▶ [The task] Write out the listing from the line with "Select the Stories placement thumbnail" through the end of the listing, copying each line exactly and leaving the pictures out.

[Element lookup listing]
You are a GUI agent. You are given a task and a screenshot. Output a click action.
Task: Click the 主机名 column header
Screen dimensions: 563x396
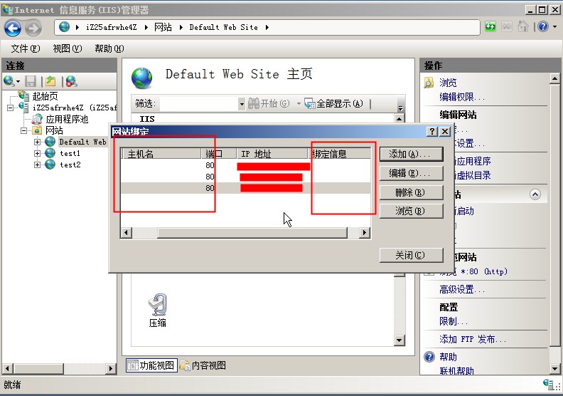click(162, 154)
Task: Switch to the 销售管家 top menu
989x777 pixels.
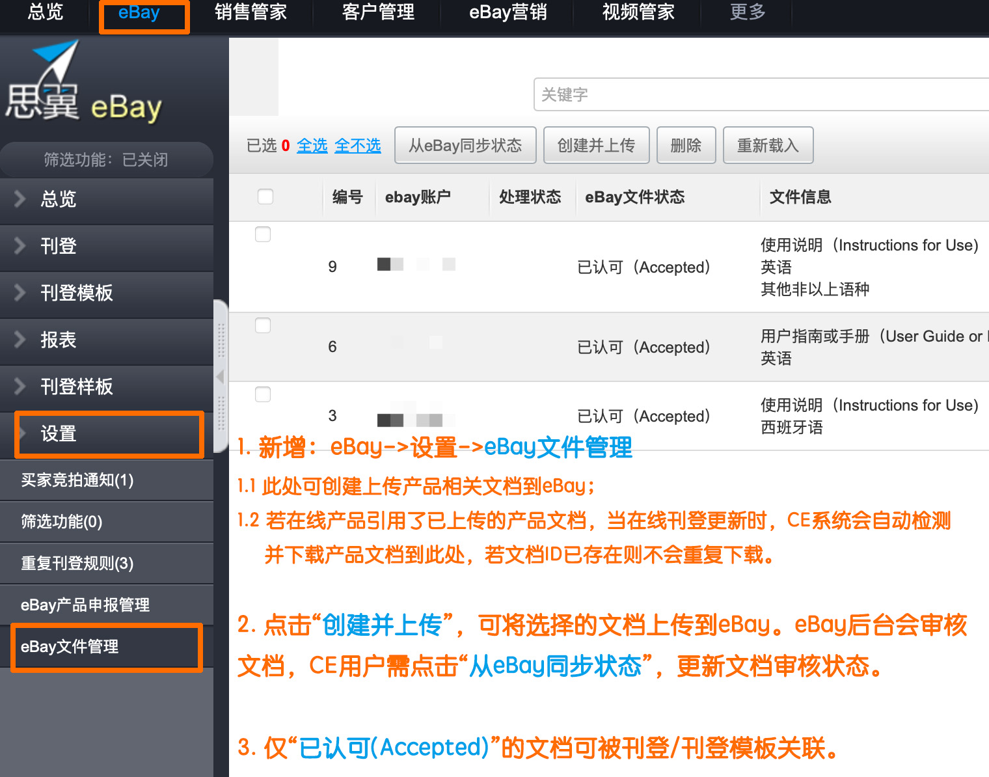Action: point(251,13)
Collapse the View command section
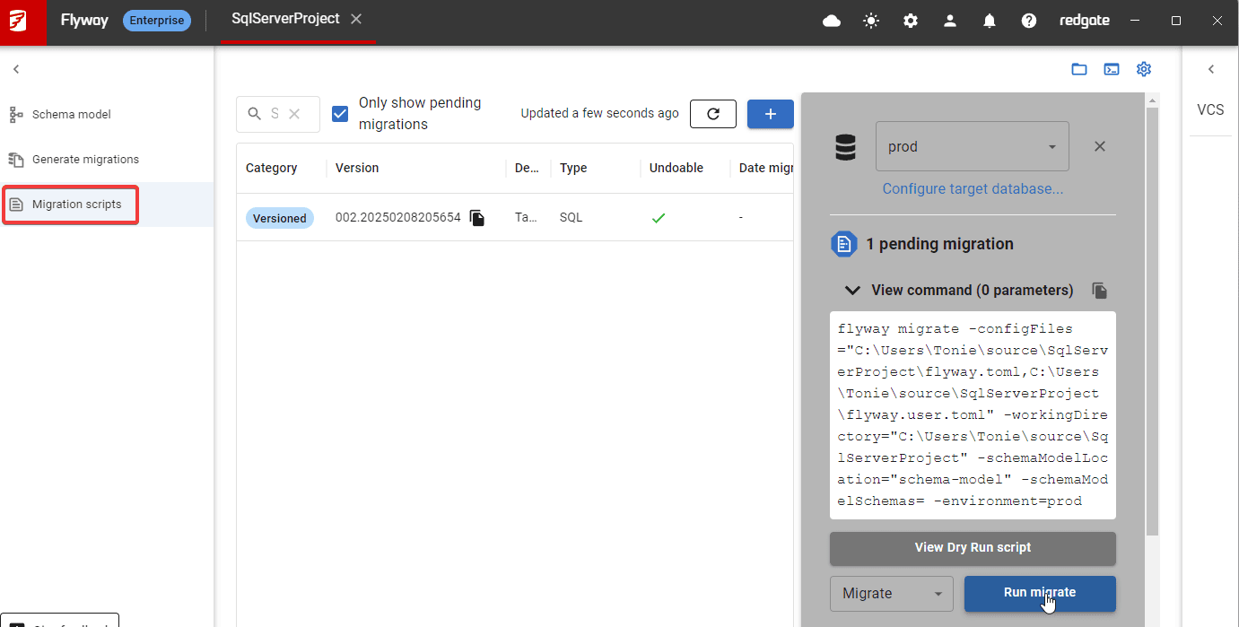Image resolution: width=1239 pixels, height=627 pixels. click(x=852, y=290)
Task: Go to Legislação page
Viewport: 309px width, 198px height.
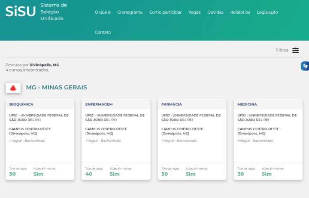Action: coord(267,12)
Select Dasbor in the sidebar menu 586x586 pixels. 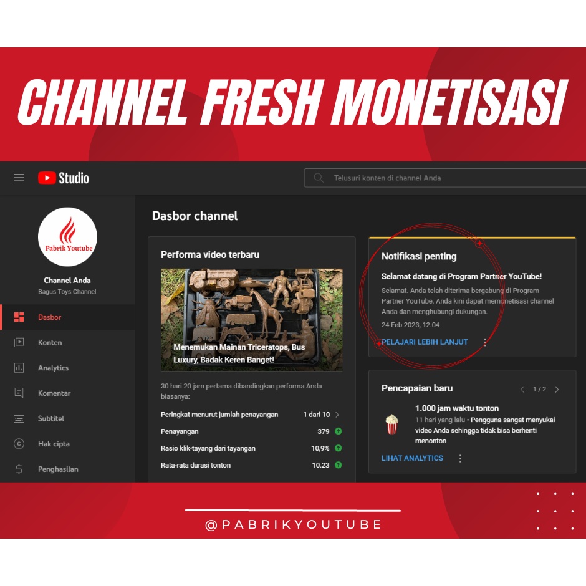[x=50, y=317]
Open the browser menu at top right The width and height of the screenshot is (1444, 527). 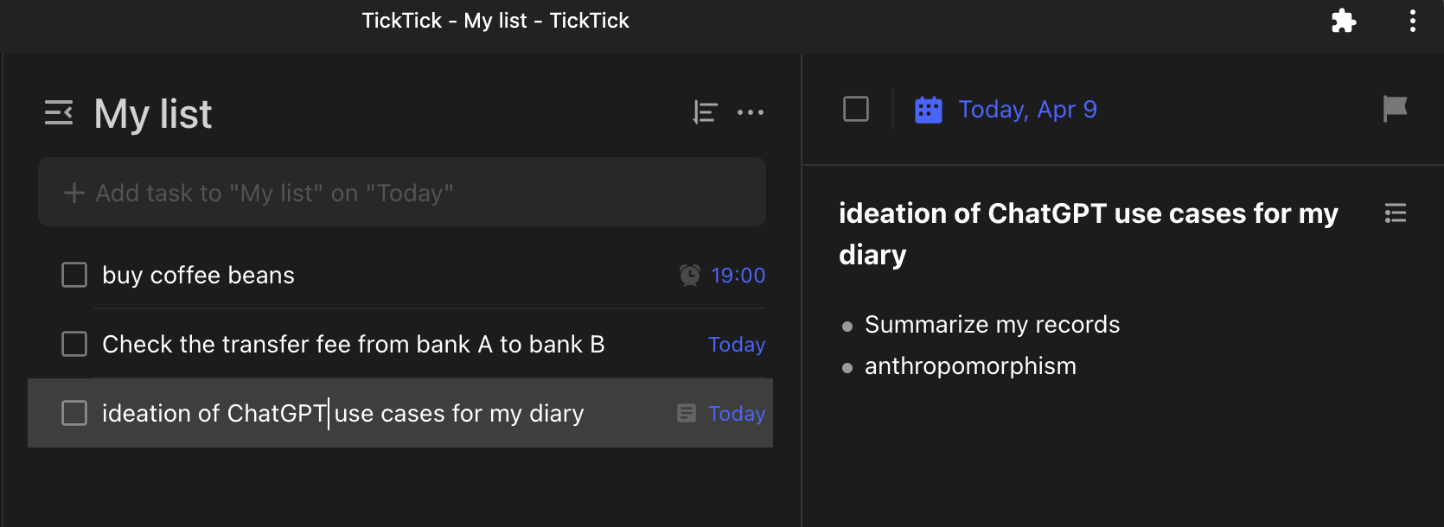[1411, 21]
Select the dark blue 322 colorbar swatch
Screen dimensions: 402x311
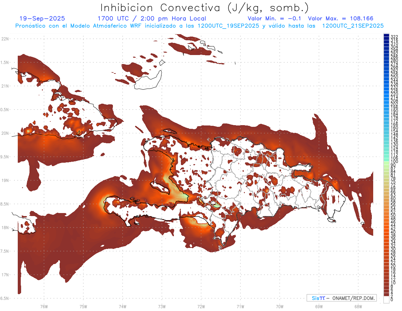(386, 36)
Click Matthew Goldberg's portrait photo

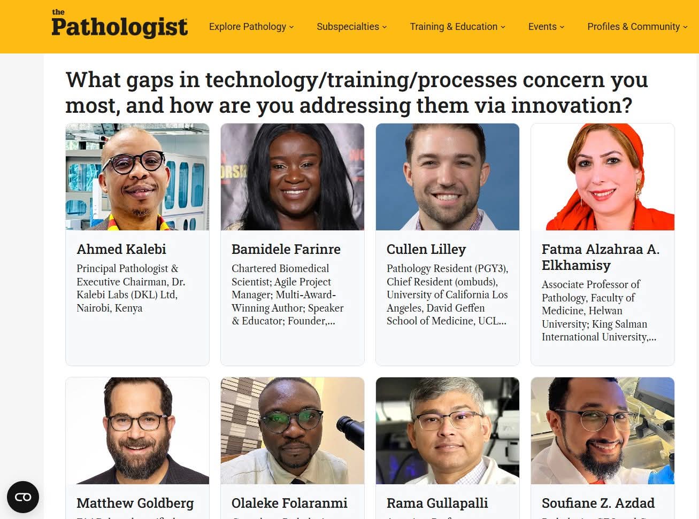tap(137, 431)
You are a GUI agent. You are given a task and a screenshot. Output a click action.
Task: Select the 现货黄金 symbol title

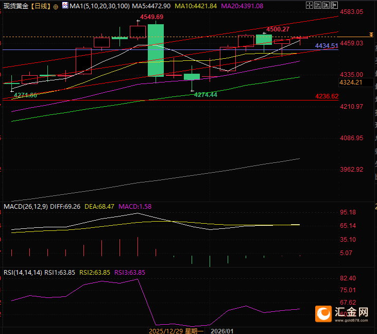[16, 6]
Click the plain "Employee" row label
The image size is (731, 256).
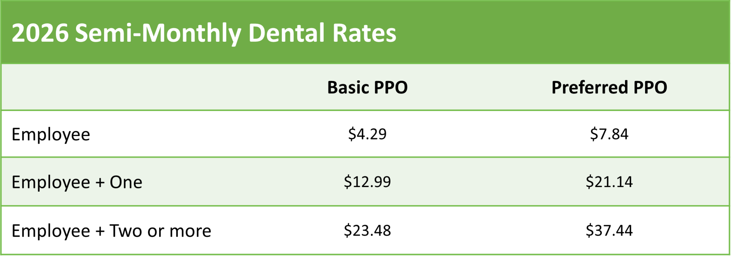(51, 135)
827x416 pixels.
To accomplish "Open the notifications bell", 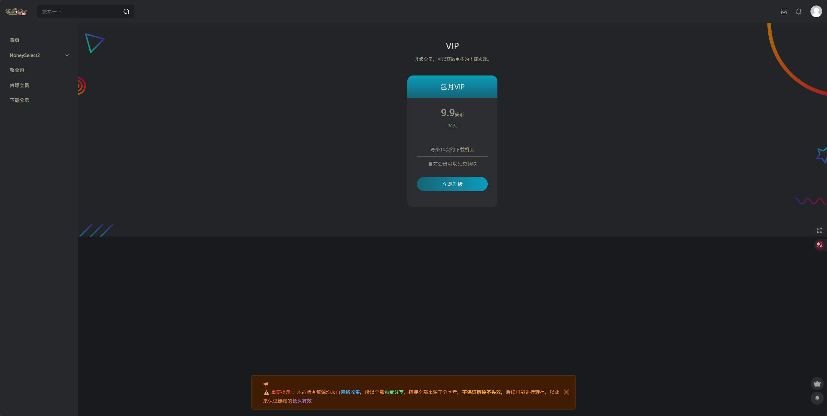I will tap(799, 12).
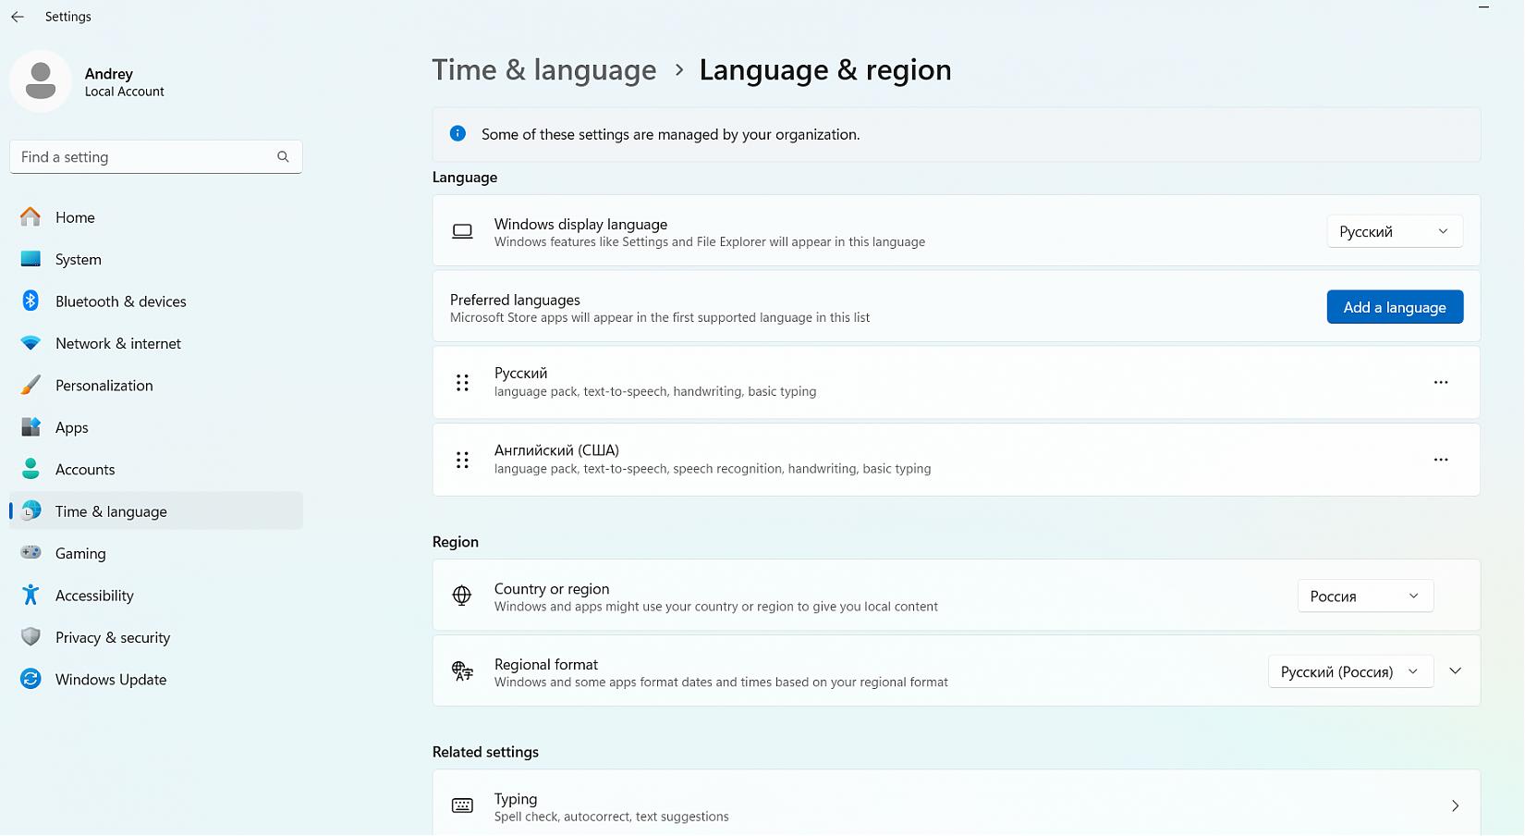Select Privacy & security in sidebar
This screenshot has height=836, width=1525.
point(112,638)
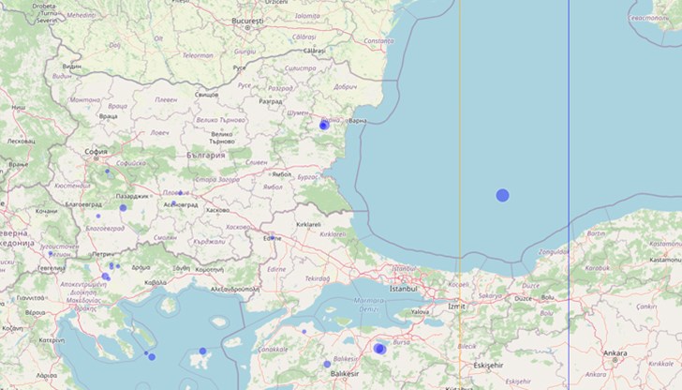Click the small marker near Çanakkale peninsula
Viewport: 682px width, 390px height.
click(x=304, y=331)
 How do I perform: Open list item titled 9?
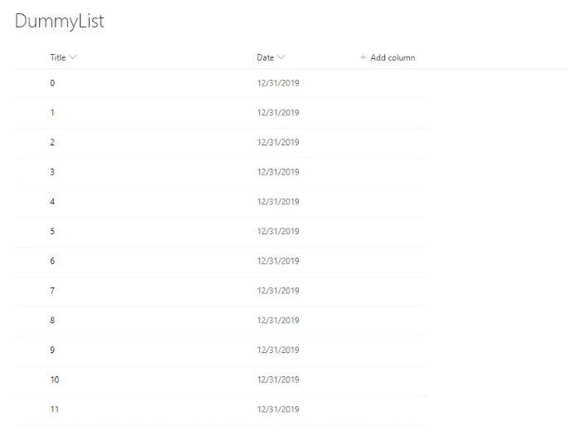point(52,350)
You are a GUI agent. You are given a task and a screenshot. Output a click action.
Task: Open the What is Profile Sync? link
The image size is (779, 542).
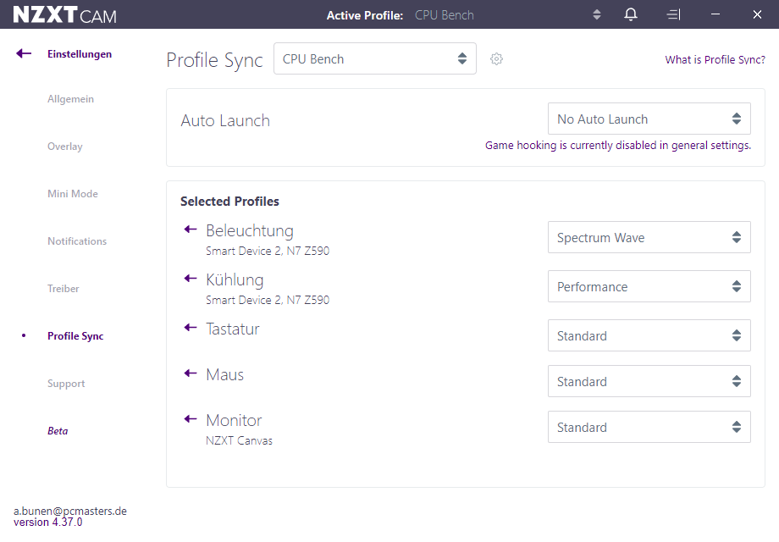[715, 59]
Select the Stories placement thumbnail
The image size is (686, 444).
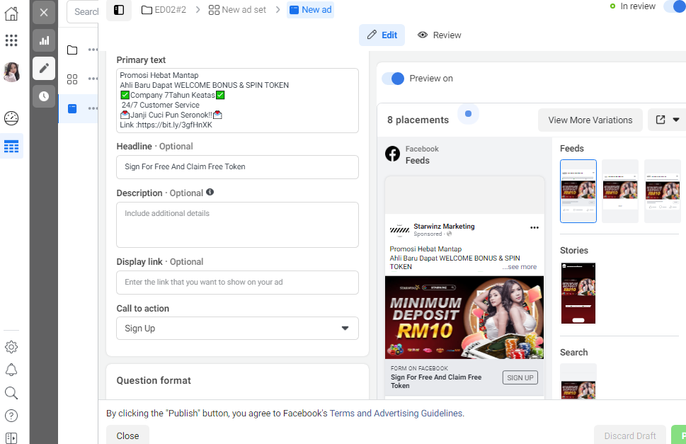click(578, 293)
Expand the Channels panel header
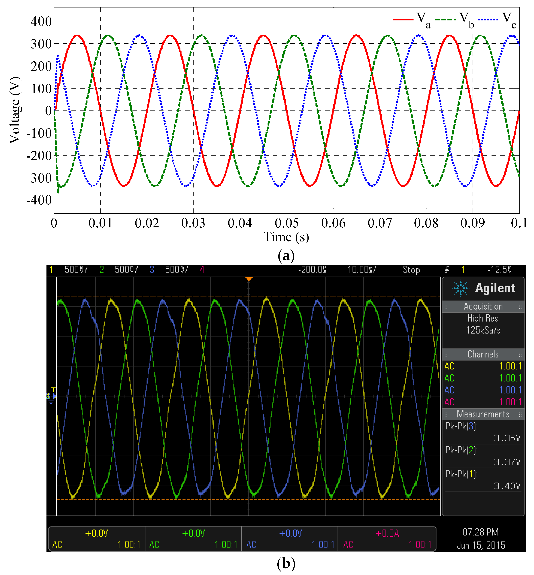Image resolution: width=534 pixels, height=575 pixels. pos(483,354)
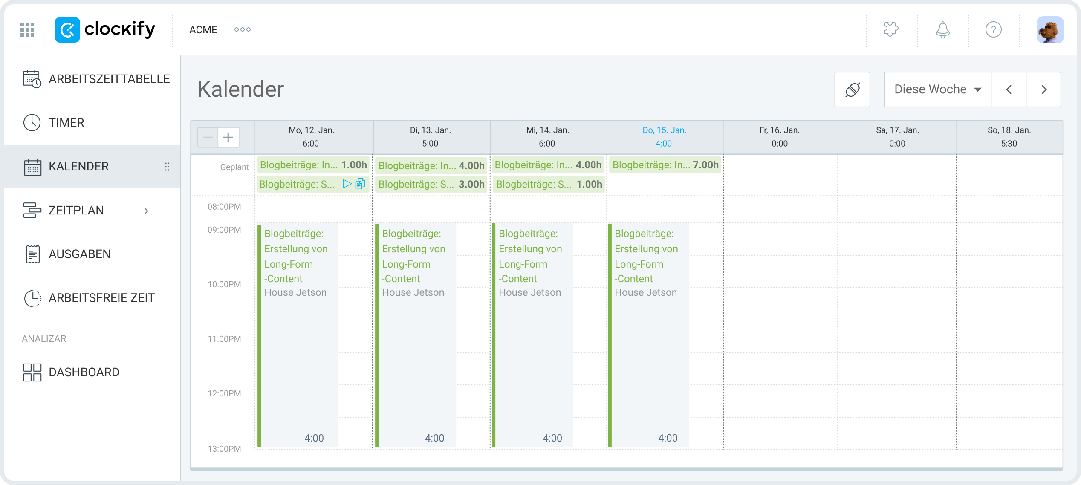The image size is (1081, 485).
Task: Zoom in the calendar with the plus button
Action: [228, 137]
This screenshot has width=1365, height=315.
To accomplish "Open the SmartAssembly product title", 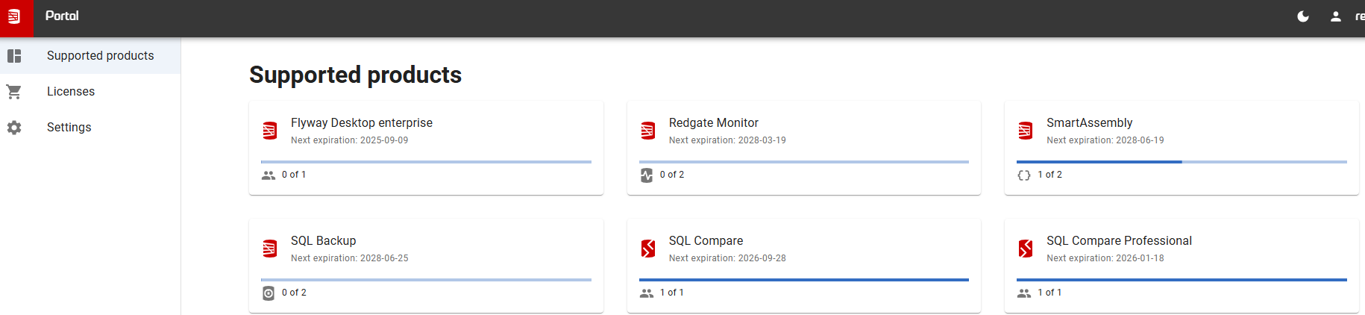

▶ [Exercise output]
Select the Stories placement thumbnail
The image size is (686, 444).
click(578, 293)
Expand the Channels panel header
Image resolution: width=534 pixels, height=575 pixels. pos(483,354)
The image size is (1081, 485).
Task: Zoom in the calendar with the plus button
Action: [228, 137]
This screenshot has width=1365, height=315.
To accomplish "Open the SmartAssembly product title", 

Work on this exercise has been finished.